Hyperparameter tuning is a critical step in developing high-performing deep learning models. **Keras Tuner** simplifies this process by automating the search for optimal hyperparameters. In this work, we demonstrate the power of **Keras Tuner** across three different domains: **Computer Vision (MNIST Digit Classification), Regression (California Housing Prices), and Natural Language Processing (20 Newsgroups Text Classification).**

### 1️⃣ Computer Vision: MNIST Digit Classification
For the **MNIST handwritten digit classification task**, we build a Convolutional Neural Network (CNN) and tune:
- Number of convolutional layers
- Filter sizes
- Learning rate
- Batch size

Using **Hyperband**, we accelerate the search process and identify an optimized model with minimal computational cost.

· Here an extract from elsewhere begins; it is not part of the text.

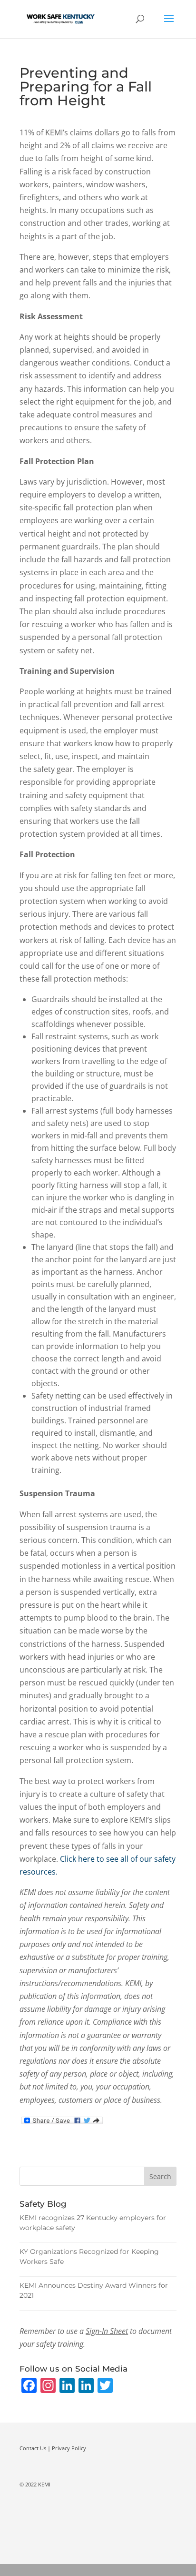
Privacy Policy (69, 2448)
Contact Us (33, 2448)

### 2️⃣ Regression: California Housing Prices
For the **California Housing dataset**, we implement a **Fully Connected Neural Network (FCNN)** to predict housing prices based on input features. We optimize:
- Number of neurons in hidden layers
- Learning rate
- Dropout rate

With **Bayesian Optimization**, we efficiently explore the hyperparameter space and achieve a model that generalizes well on unseen data.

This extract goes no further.